"Our practice," the Dean [read] out in a prepared statement, "is to furnish the investigators with the scholastic records of the individuals in whom they are interested." He said also that in addition to disclosure of academic records, the Dean's office attempts "to provide accurate pictures of the graduate's qualities and capacities by referring to "personnel folders." "We often refer them to members of the staff for additional opinion and information."
The personnel folders contain personal reports on undergraduates filed by the instructors at the conclusion of the semester.

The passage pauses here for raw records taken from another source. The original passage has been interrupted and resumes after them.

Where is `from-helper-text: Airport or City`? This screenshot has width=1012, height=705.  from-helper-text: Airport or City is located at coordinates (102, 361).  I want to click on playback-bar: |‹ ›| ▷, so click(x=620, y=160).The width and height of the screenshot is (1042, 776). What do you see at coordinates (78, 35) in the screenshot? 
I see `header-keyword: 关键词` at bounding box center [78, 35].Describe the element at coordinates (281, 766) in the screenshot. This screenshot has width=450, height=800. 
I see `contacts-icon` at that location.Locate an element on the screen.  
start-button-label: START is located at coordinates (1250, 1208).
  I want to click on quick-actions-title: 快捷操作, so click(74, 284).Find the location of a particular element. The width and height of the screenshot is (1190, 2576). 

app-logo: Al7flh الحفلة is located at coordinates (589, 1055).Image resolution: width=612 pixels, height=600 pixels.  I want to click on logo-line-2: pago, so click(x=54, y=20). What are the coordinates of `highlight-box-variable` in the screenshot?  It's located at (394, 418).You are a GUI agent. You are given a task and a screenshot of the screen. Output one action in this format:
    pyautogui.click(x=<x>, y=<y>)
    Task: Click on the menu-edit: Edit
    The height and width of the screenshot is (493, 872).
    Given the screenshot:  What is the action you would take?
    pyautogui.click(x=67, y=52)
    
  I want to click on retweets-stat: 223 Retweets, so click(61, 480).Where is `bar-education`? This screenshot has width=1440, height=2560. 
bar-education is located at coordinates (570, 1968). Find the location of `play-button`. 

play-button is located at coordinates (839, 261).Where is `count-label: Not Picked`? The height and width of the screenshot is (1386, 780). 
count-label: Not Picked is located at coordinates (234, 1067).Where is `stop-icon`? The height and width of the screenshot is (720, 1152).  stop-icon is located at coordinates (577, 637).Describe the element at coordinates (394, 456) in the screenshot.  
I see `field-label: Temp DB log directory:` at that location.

In reply to a reporter's question on whether or not he would mention that a graduate was a member of the Young Marxist League, no longer active on the Columbia campus, Dean McKnight said that it would depend upon the individual case.
"We would not cover up any information which we believed to be of significance," he said.
The question posed by loyalty probers according to the Dean is mostly worded in the form, "Do you have any reason to question his loyalty, and if so why?" The Dean did not comment directly on the percentage of favorable loyalty reports to unfavorable ones issued by the Dean's Office but his statement said:
"In most instances the cooperation which we give is distinctly helpful to the job applicants who deserve to have their good records accurately presented."
Dean Carl W. Ackerman of the School of Journalism has discontinued his practice of supplying information, charging that these investigations curtail academic freedom in an article in the April 3 issue of the bulletin of the American Society of Newspaper Editors.
Dean McKnight had no comment on Dean Ackerman's allegations on the Congressional probers.
He did however confirm Dean Ackerman's statement that these investigations are large in number. He said also that in addition to the frequent checks for jobs there is a rare investigation to see whether a student is subversive.
As an example of this he mentioned that a month ago the McCarthy Senate investigating committee subpoenaed the records a Columbia College graduate working for the Voice of America. He refused to disclose the name of the graduate.
In such a case, the Dean said however, the office has no choice but to give the full records to the committee.